• Problem requirements: Because the lines must stay identical, write out the data without changing anything.

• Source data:
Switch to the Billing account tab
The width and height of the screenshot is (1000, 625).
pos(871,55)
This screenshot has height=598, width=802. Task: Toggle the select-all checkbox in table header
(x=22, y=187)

• Answer box:
Switch to the Billing account tab
The width and height of the screenshot is (1000, 625).
pos(871,55)
This screenshot has height=598, width=802. Task: Toggle the select-all checkbox in table header
(x=22, y=187)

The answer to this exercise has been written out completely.